Large files and data transfers in companies and organisations
Requirements for file transfers are constantly increasing:
In the modern business world, sending data is a regular part of everyday work - and will become even more important in the future. It is important for every organisation to enable its staff to transfer large files of several GB and to meet the following requirements in particular:
Data protection requirements
In the European Union, the General Data Protection Regulation has been applicable law since the end of May 2018. With the aim of protecting personal data and ensuring the free exchange of data within the EU, it includes important rules that must be complied with - otherwise there is the threat of severe penalties:
In accordance with paragraph 2, fines of up to EUR 20,000,000 or, in the case of a company, up to 4 % of the total annual worldwide turnover in the preceding business year, whichever is higher [...].
GDPR Art. 83 (5)
What is equally important, however, is that the GDPR also applies to data concerning EU citizens that is sent abroad from the area of application of the GDPR. This is because the data must be subject to at least the same level of protection there as is legally ensured by the GDPR. Today, files are increasingly stored in the cloud and the largest providers of such services are located in the USA. This means that many data flows of companies and organisations are affected, which they are not even aware of at first. Files are often not consciously sent to the USA, but flow there in the background. Nevertheless, European organisations can be held liable for violations, especially since legal foundations such as the Privacy Shield were overturned by the European Court of Justice.

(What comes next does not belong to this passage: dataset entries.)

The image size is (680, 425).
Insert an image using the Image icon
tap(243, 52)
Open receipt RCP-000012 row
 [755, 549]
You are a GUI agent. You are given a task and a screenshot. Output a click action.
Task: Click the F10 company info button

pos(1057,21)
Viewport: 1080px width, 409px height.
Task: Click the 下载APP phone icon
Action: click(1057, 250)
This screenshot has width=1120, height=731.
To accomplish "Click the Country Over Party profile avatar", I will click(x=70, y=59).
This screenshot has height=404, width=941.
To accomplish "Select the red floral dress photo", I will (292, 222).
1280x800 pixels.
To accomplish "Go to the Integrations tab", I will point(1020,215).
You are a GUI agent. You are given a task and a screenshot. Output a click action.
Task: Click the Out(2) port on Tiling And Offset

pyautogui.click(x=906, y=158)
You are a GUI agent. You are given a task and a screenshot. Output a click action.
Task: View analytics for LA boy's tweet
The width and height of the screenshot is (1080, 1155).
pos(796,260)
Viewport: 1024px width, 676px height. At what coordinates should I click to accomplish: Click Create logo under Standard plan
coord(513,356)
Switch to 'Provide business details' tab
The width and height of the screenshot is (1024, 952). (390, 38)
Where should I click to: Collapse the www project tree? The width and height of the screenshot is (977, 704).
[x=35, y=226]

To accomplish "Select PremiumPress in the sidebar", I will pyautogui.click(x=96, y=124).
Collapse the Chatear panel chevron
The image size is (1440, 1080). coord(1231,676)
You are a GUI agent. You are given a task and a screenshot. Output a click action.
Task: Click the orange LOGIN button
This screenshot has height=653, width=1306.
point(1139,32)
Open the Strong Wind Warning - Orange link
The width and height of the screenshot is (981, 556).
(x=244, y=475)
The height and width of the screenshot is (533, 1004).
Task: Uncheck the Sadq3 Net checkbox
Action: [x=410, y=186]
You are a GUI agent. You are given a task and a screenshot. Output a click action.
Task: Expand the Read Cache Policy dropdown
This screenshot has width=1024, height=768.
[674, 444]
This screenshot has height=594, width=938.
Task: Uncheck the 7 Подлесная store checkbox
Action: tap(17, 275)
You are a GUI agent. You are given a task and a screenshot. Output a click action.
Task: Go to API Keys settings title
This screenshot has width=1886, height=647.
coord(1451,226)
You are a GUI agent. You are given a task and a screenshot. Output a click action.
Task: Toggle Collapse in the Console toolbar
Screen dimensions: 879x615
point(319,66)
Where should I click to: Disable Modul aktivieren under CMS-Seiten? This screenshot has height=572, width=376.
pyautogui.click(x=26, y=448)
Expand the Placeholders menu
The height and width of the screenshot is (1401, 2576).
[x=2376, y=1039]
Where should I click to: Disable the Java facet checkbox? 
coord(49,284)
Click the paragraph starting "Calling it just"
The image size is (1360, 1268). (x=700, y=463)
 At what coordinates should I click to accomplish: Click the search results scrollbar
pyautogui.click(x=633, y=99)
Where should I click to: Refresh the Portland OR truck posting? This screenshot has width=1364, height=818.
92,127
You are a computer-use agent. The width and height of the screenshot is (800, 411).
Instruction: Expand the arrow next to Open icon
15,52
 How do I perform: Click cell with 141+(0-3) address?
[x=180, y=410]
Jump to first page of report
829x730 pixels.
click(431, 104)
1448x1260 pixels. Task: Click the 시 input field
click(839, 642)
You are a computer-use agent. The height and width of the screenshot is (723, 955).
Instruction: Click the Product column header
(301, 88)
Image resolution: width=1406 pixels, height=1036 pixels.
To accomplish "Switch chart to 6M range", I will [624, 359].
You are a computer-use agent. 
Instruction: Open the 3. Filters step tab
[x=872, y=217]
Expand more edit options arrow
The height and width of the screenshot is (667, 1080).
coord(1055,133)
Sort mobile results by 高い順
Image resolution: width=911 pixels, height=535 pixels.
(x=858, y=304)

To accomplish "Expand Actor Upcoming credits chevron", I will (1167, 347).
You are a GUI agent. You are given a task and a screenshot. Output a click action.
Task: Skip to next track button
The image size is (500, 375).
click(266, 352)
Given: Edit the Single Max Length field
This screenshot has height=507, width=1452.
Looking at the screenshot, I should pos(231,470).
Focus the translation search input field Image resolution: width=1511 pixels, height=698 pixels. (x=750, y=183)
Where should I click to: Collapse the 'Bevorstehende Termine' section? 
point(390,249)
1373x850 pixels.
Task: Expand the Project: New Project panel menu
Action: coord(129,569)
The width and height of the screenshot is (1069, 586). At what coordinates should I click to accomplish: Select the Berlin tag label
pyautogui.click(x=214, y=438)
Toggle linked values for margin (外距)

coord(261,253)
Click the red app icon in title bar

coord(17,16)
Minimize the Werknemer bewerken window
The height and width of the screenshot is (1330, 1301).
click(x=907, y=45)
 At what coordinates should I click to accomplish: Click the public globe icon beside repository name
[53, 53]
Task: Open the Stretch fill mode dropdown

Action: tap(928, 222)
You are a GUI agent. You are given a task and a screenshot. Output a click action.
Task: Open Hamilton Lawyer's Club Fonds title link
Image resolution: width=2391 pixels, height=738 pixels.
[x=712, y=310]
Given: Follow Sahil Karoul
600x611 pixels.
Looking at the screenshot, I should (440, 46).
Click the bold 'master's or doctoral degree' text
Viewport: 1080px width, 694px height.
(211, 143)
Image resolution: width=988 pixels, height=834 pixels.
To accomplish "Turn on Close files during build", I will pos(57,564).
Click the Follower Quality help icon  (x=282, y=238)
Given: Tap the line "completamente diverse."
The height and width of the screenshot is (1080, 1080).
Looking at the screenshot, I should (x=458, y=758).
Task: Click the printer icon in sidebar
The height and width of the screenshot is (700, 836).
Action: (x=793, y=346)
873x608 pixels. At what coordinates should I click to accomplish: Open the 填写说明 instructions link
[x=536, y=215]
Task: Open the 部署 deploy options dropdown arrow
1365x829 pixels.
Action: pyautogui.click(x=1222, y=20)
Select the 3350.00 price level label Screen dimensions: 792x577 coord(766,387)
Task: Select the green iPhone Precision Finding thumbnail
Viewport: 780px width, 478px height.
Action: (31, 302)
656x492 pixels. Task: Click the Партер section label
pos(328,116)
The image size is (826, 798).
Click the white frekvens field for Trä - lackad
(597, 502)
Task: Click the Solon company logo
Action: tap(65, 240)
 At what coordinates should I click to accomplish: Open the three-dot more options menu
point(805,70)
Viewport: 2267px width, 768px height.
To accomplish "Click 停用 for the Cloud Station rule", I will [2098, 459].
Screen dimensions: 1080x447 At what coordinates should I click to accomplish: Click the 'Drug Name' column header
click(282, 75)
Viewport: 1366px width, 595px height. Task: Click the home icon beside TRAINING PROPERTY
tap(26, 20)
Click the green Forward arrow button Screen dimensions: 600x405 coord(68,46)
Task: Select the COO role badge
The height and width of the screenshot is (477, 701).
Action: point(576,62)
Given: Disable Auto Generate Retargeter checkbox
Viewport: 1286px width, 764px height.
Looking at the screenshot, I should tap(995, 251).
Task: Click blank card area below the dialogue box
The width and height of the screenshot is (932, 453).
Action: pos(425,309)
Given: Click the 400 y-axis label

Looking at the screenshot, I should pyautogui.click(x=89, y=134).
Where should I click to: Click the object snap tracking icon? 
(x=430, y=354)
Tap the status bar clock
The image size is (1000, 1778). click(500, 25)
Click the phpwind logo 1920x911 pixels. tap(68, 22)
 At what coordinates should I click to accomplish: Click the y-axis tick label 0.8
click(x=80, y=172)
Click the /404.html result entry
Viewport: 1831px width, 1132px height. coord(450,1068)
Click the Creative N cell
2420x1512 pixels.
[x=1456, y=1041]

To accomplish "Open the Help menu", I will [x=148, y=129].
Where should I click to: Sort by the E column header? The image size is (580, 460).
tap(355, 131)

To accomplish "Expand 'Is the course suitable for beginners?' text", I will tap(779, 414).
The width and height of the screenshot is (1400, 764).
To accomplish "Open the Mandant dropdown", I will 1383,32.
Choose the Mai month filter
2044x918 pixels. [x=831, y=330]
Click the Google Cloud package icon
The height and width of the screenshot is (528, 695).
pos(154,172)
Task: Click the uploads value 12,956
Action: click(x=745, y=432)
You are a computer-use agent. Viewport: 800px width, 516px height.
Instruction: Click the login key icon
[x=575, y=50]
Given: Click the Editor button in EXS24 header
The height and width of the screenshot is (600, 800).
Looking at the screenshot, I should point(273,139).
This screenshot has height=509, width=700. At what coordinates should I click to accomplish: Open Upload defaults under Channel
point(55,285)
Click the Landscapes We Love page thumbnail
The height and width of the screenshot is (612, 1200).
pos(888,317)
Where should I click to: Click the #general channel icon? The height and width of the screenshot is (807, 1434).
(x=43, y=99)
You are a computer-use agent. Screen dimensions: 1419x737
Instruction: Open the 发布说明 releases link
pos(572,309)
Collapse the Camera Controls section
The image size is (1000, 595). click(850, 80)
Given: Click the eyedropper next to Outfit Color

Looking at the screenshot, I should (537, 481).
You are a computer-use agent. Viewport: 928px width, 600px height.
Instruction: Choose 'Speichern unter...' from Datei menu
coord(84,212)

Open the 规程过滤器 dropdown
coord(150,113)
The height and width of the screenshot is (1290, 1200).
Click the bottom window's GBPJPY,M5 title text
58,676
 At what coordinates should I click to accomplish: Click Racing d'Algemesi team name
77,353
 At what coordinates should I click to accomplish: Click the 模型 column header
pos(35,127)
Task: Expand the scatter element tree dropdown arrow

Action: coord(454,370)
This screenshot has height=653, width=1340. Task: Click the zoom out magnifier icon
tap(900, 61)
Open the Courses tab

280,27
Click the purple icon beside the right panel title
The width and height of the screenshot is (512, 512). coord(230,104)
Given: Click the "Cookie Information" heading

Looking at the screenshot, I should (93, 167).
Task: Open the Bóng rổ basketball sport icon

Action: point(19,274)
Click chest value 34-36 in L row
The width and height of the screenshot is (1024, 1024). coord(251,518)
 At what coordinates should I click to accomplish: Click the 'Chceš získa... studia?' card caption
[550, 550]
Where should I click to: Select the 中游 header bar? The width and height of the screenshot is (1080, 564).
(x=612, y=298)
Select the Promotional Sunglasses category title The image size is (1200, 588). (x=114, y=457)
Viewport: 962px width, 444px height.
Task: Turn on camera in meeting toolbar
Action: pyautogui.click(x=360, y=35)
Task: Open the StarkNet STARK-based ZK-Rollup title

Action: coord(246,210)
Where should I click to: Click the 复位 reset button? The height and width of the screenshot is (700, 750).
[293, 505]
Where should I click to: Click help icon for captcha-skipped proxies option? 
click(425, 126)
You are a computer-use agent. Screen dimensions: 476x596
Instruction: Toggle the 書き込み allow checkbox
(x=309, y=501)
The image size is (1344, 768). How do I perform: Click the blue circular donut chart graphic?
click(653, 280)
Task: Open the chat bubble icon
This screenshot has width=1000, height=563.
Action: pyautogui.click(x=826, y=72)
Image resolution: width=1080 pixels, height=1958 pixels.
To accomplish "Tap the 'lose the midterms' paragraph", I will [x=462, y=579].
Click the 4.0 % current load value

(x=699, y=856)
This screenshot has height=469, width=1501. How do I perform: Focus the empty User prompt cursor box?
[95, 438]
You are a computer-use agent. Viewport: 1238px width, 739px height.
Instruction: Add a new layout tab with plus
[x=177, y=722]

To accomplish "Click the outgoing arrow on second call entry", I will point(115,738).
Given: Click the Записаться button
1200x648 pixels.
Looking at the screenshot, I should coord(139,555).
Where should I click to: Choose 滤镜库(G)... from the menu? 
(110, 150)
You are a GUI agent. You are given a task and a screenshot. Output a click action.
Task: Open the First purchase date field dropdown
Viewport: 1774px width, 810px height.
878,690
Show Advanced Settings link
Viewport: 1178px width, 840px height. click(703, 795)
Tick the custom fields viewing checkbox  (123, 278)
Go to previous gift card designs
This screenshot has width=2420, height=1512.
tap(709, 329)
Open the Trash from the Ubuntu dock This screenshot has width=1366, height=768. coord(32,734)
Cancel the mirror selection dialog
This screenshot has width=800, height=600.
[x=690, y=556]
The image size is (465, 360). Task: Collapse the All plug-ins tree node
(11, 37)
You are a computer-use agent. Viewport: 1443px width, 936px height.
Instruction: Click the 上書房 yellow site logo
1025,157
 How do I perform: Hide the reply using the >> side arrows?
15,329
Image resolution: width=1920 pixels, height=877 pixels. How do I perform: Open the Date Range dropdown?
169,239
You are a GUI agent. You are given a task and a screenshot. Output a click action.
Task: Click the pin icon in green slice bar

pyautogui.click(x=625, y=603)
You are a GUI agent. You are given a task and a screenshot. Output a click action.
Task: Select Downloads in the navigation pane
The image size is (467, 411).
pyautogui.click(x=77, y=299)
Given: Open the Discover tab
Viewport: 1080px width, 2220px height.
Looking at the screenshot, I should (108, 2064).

For companies as well as organisations, it is therefore important to always guarantee the prescribed data protection and to also ensure compliance with the GDPR when transferring large files.
Internal policies:
Companies and organisations often have internal guidelines concerning the sending of files. These also contain concrete guidelines on how to handle incoming and outgoing data and how to store them. For example, if an archiving system is connected. In this case, internal regulations determine what is stored, how and where.
Admins also like to use file type filters as a security measure to ensure compliance with internal guidelines. With these, they can ensure that only the file types they have defined as trustworthy are allowed and others are blocked. Such filters are mainly used when certain types of files are frequently used for malware attacks.
Protection against access by unauthorised third parties
What is already important for compliance with the GDPR for personal information also comes into play for data concerning one's own organisation - when protecting one's own intellectual property. It is not uncommon for large files of several GB, often with content worthy of protection such as patent applications or construction plans, to be sent electronically. To prevent industrial espionage or hacking attacks, it is necessary to protect such data in the transfer from sender to recipient(s) through effective encryption.
User-friendliness
This is one of the most important requirements for any software solution but is all too seldom given sufficient focus. Ultimately, however, it is user-friendliness that determines whether a solution for secure data transfer is used in practice. If such a solution is too cumbersome or complicated for the staff, it will not be used in everyday work - no matter how technically sophisticated it may be. It is crucial that the solution can be used quickly and easily by all employees and that it works without much training. Simple rollout, simple integration into existing work processes, simple handling: this is what makes users and admins happy!
Data volumes are growing rapidly - how large files are created:
Data has enormous importance across industries and needs protection in different gradations. With powerful software, employees create large files of several gigabytes every day, e.g. with Microsoft Office programs such as PowerPoint and Excel, with databases and through CAD files, videos or pdfs. With new technologies, the quality of data sets is increasing - and so is the amount of data, file size and storage space required for them.
Data unfold their true value when they are shared with others and can thus be worked with. For example, when even large files such as an MRI scan can be sent quickly and easily to a specialist to obtain a second expert opinion. What is important here is that such transfers are secure and data protection compliant through encryption. Your workforce wants to work with files in different locations and devices, and many of the recipients with whom they share data are outside your organisation. So how can file transfers be made secure and privacy compliant? After all, such transfers involve important and confidential aspects of your business.
It was not so long ago that physical media were used to transfer such data. On these, the information was stored and then shared with the recipients. In the end, however, DVD, USB stick and co. could not keep up with developments and became increasingly impractical for the transfer of large files in particular, especially in the business sector.
There were good reasons for this:
- The size limit of the data carriers, which could not keep up with the maximum file sizes indefinitely: The available storage space was then simply no longer sufficient.
- The postage costs for shipping: Especially in total, considerable sums could quickly arise.
- A lot of shadow IT was created and data sovereignty was lost very quickly: it simply became impossible to track how many data sets were on the move and where.
- For malware, physical data carriers are a gateway that hackers like to use: where it is common to work with USB sticks, the threshold for their use is quite low. It is sometimes sufficient to label a suitably prepared data carrier with "employee salary list" or similar, to deposit it in a company car park or even to drop it by drone. If just one member of staff cannot resist curiosity and plugs the stick into their computer at work, the integrity of IT within the organisation is over.
Nowadays it is common to send large files digitally. This is faster, easier and saves money. But there are also many pitfalls to be aware of.